Joséphine Robert publié le 24 janvier 2022 3 min

The Lost Daughter (Maggie Gyllenhaal, 2021), l’adaptation cinématographique du roman Poupée volée (2006) d’Elena Ferrante qui est en ce moment diffusée sur Netflix, dresse le portrait d’une « mauvaise mère ». Leda Caruso (Olivia Colman), une universitaire américaine, profite d’un séjour sur une île grecque pour se remettre à ses recherches. Étendue sur une chaise longue en bord de mer, elle observe l’arrivée d’une famille bruyante, notamment d’une fille et de sa mère. Une série de curieuses interactions entre Leda et ces femmes révèlera ses propres conflits intérieurs : « Je suis une mère contre nature », déclare-t-elle.

Dans une société où pèse toujours une forte pression sur les femmes en matière de maternité, être une « mauvaise mère » a tout du crime culturel et psychologique. Pourtant, les philosophes et les psychologues en dressent un portrait plutôt nuancé. Analyse.

Nietzsche. La “mère jalouse”

« Ce qu’une mère aime dans son fils, c’est plus elle-même que son fils », affirme Nietzsche dans Humain, trop humain (1878), qui considère que l’amour d’une mère pour son enfant est au fond une projection. Le philosophe assure également que les mères ressentent souvent de la jalousie envers les amis de leurs enfants ! Selon lui, elles désireraient se voir exclusivement elles-mêmes à travers leur progéniture. Leda, l’ambiguë protagoniste de The Lost Daughter, devient même jalouse du lien (maternel) entre une petite fille, Elena, et sa poupée. Pour tenter de s’approprier cette affection dont elle est témoin, et qui la trouble – mais aussi pour punir secrètement la mère de cette enfant, dont elle est également jalouse – Leda lui vole sa poupée. Malgré les pleurs d’Elena, la protagoniste conserve le jouet ; un acte que Nietzsche qualifierait donc d’« espèce de jalousie ».

* * * * * * * * *

» **Consigne**:
Répondez, d'après le texte d'étude, aux questions suivantes :
(a) De quel roman d'Elena Ferrante le film The Lost Daughter est-il l'adaptation ?
(b) Sur quel type de lieu Leda Caruso séjourne-t-elle ?
(c) Dans quel ouvrage Nietzsche affirme-t-il qu'une mère aime davantage elle-même que son fils ?
Les lignes qui suivent forment un matériau distinct, sans rapport avec le texte d'étude.

» **Données enregistrées**:
* * * * * * * * *

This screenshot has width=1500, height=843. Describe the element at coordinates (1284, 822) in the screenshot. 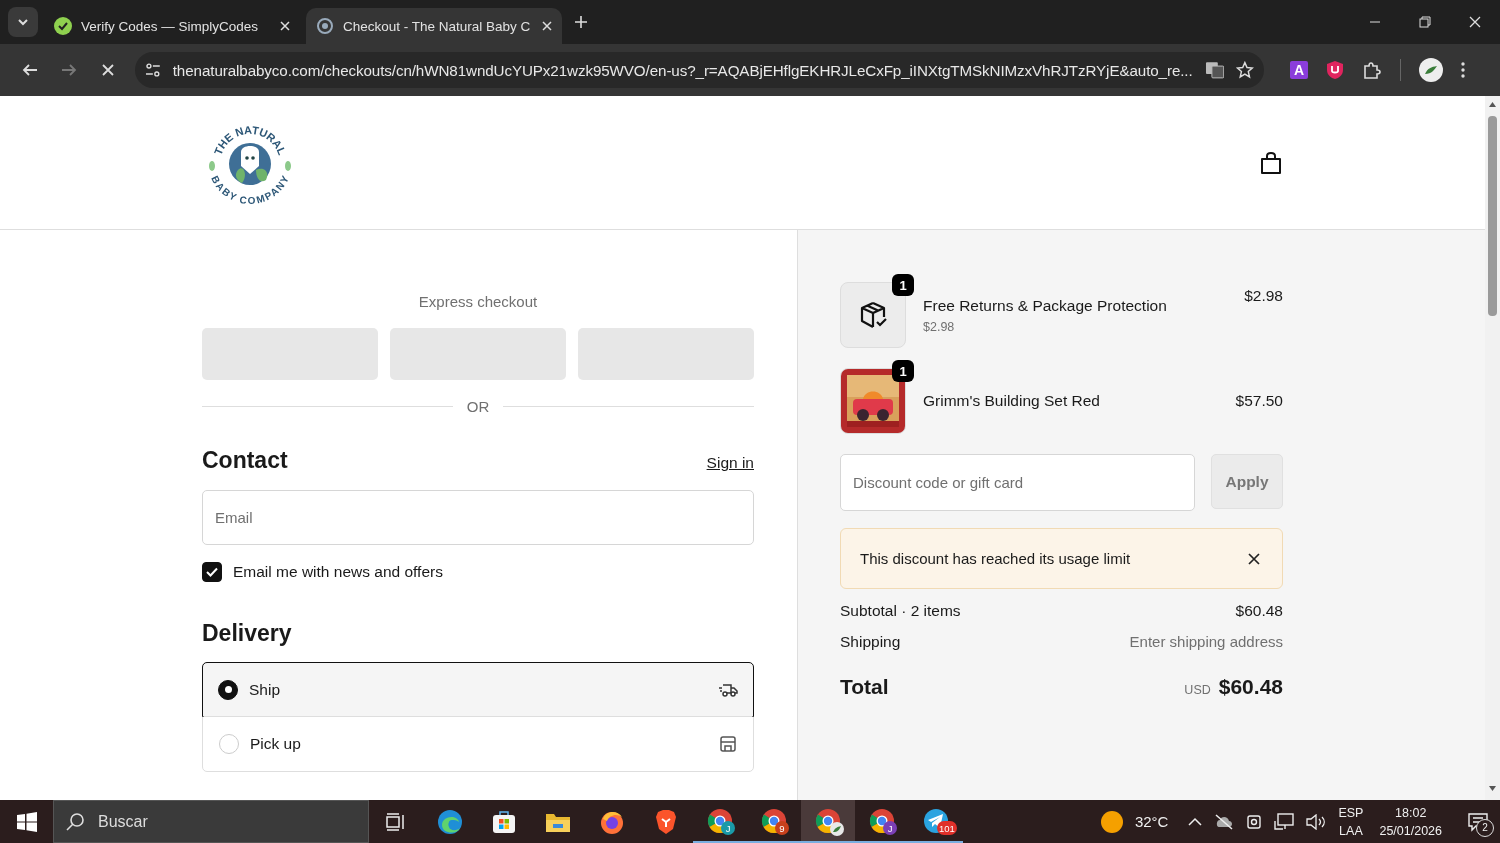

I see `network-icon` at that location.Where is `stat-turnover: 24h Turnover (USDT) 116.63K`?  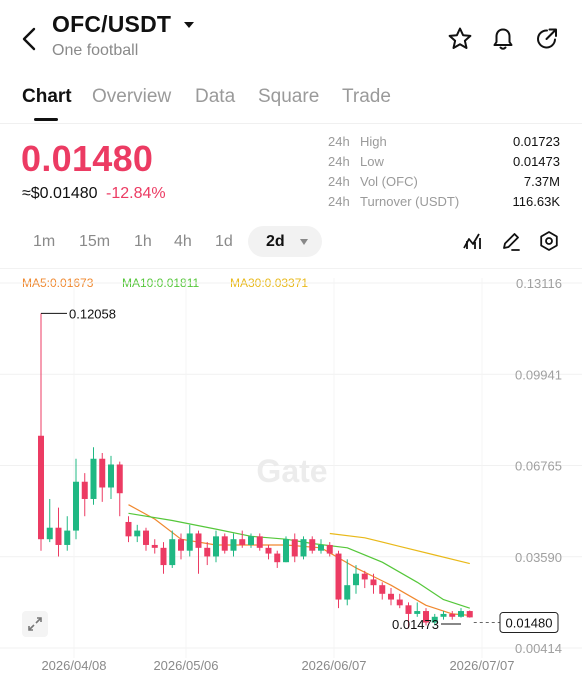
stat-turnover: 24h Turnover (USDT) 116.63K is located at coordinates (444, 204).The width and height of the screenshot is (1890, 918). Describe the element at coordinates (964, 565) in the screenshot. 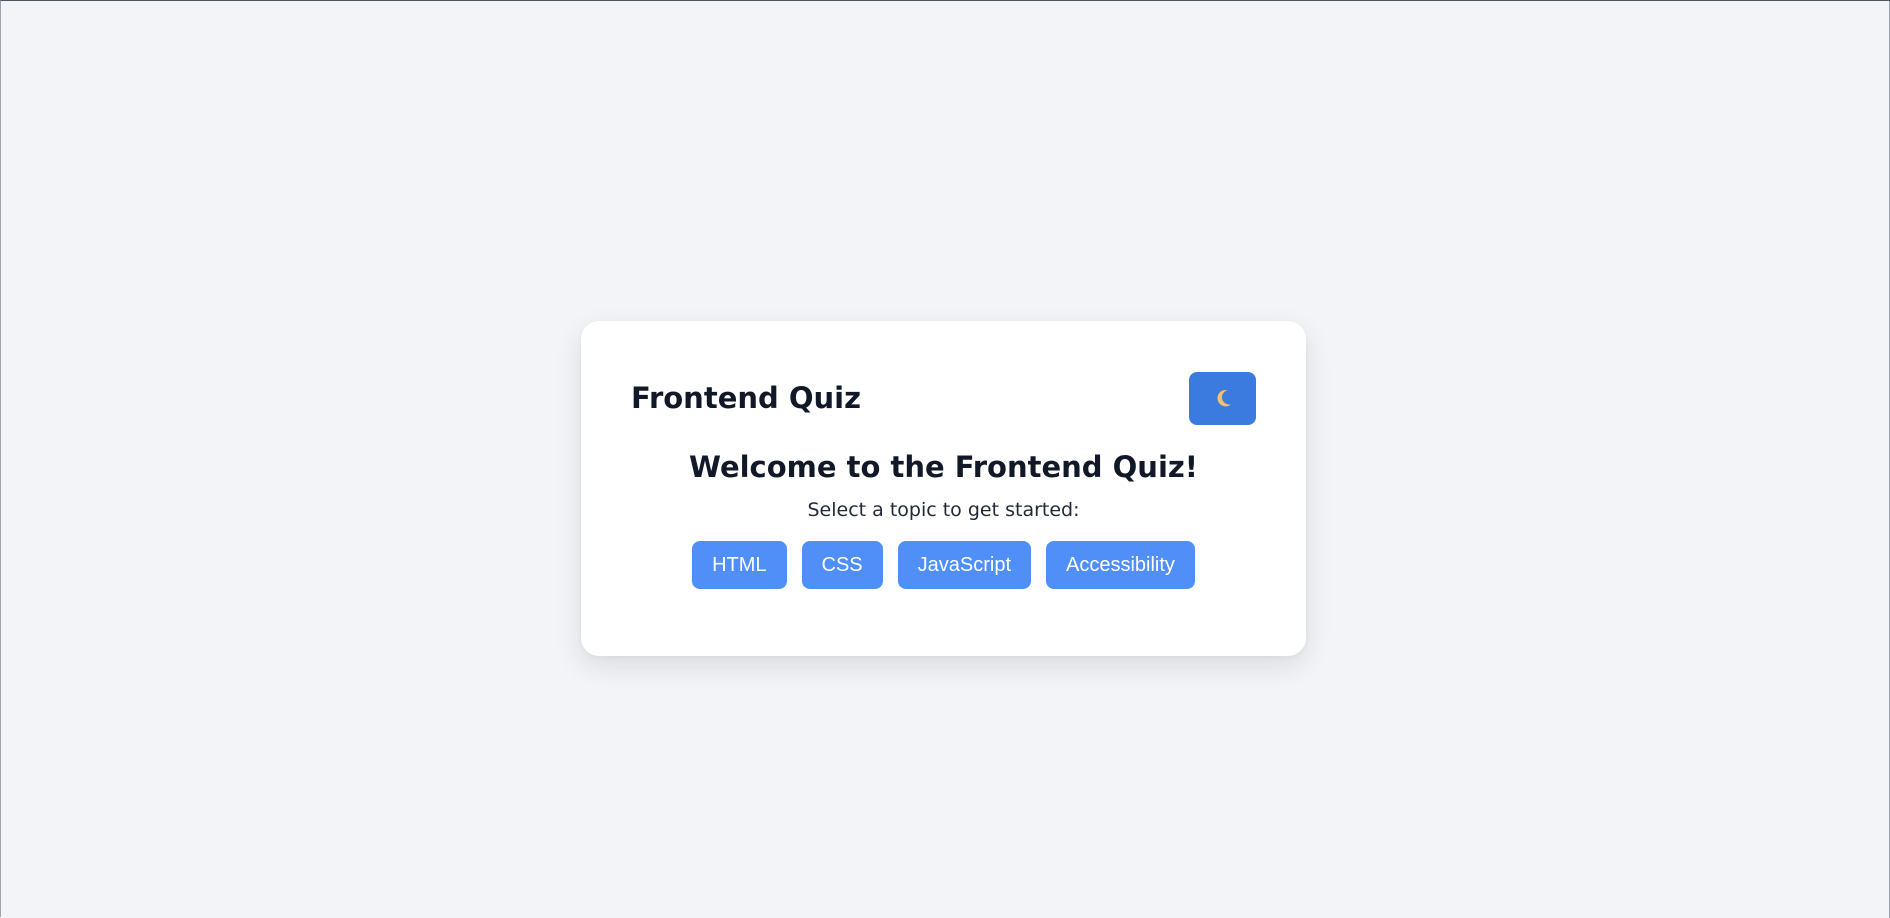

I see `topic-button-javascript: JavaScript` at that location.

* * * * * * * * *

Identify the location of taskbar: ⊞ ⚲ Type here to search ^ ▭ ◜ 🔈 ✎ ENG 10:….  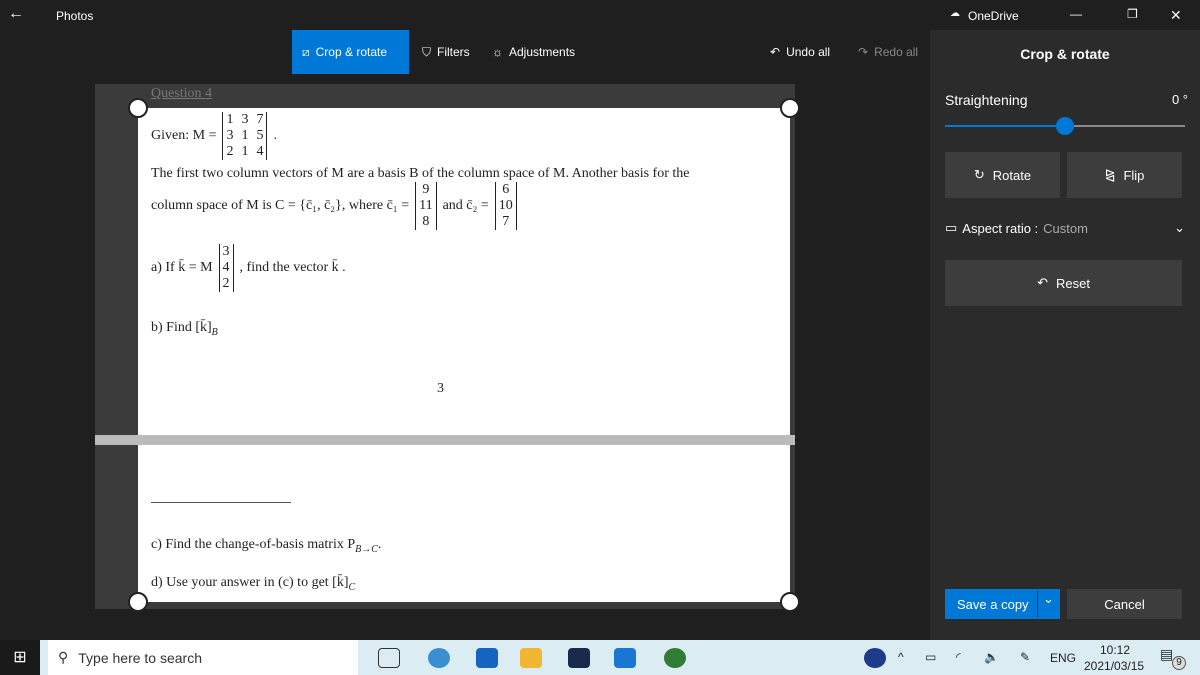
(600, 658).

* * * * * * * * *

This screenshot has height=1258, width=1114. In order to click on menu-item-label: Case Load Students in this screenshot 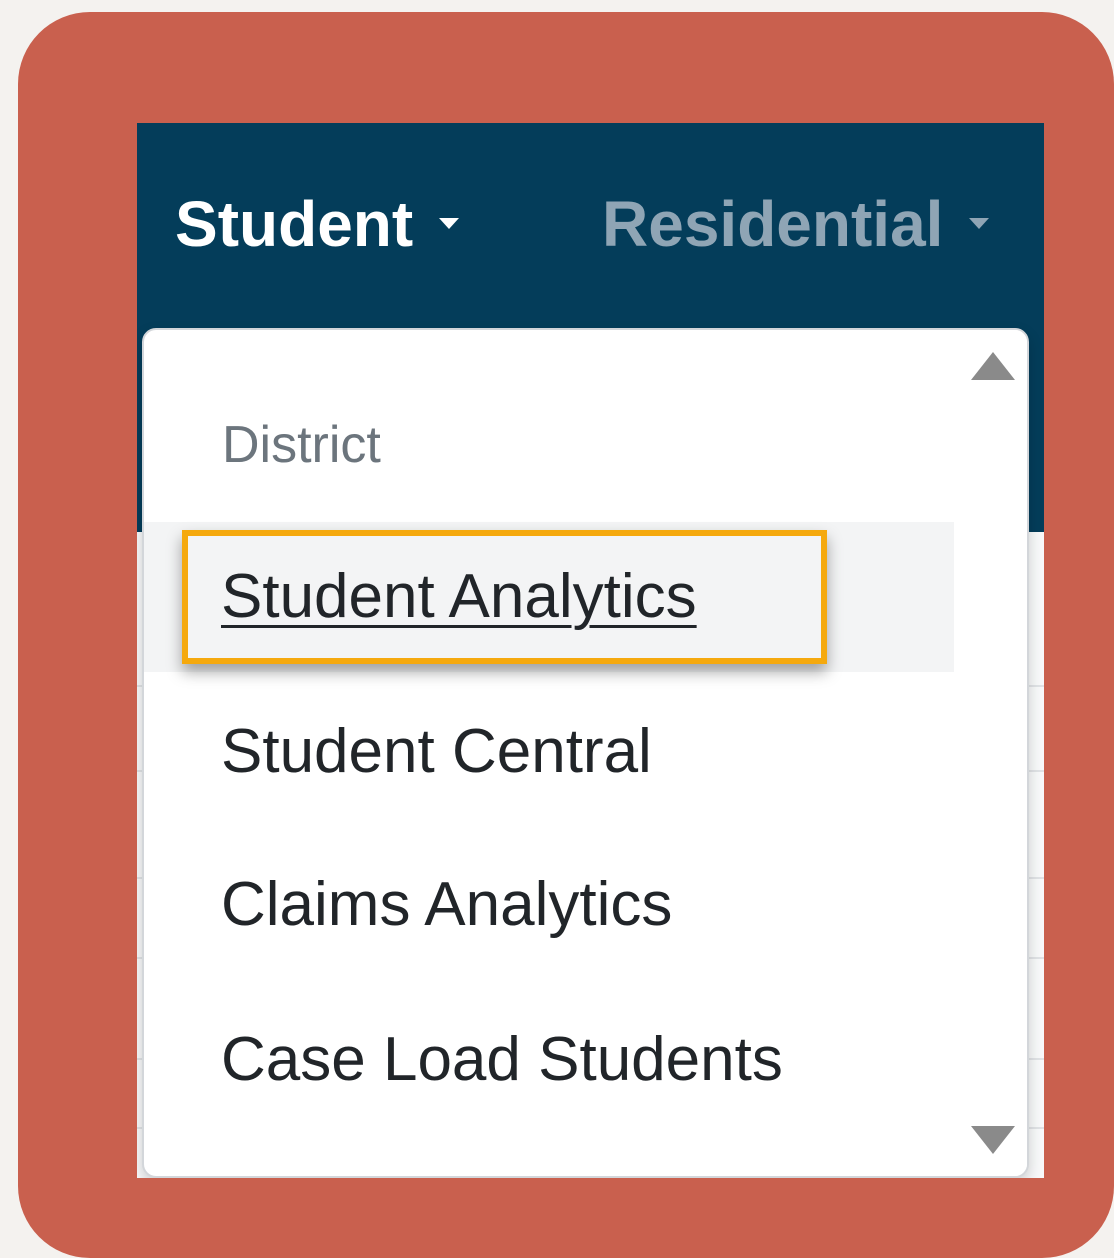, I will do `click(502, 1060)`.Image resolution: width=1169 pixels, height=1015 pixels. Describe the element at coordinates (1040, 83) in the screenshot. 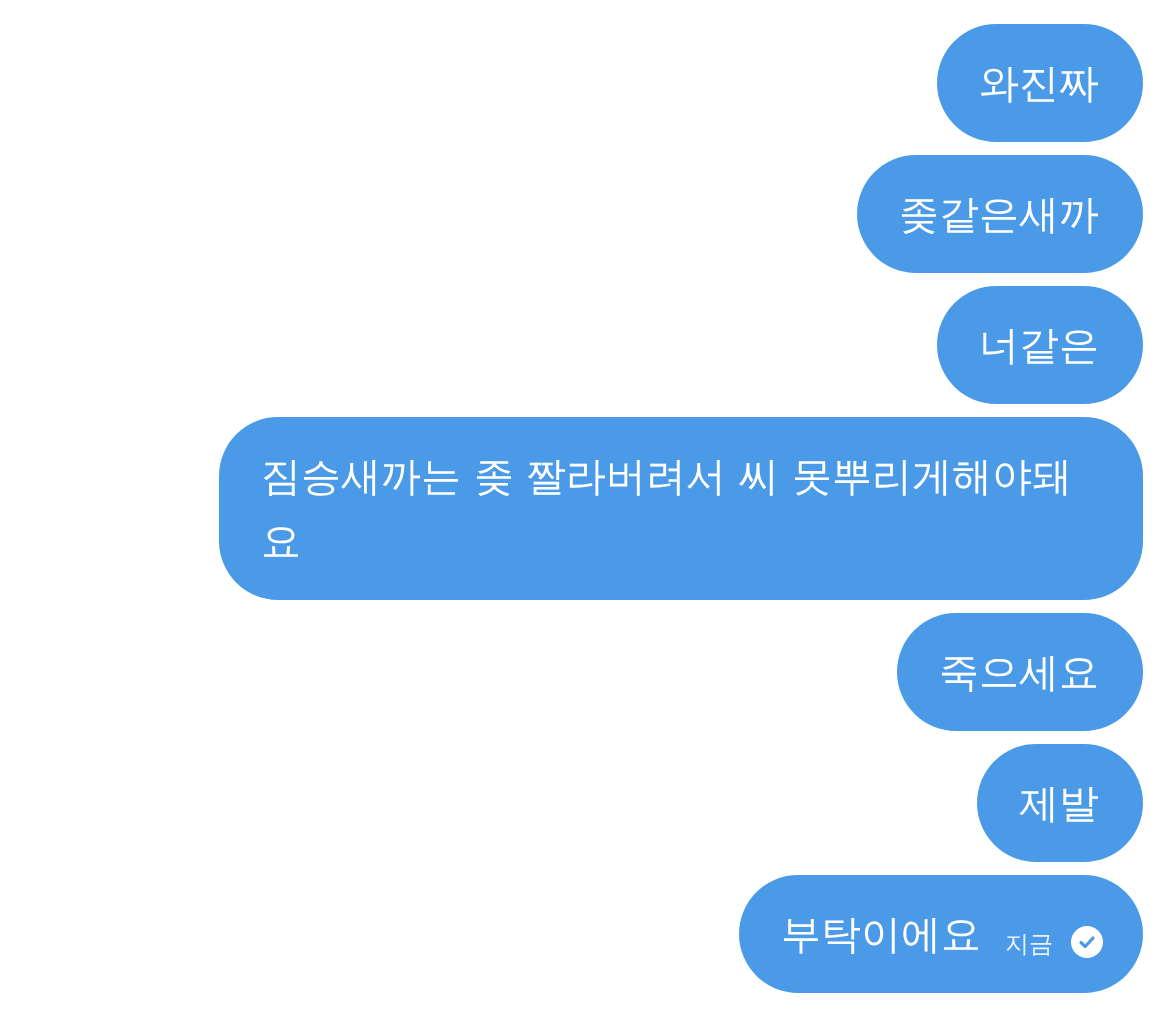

* * * * * * * * *

» **Réponse attendue**:
(a) Poupée volée (2006).
(b) Une île grecque.
(c) Humain, trop humain (1878).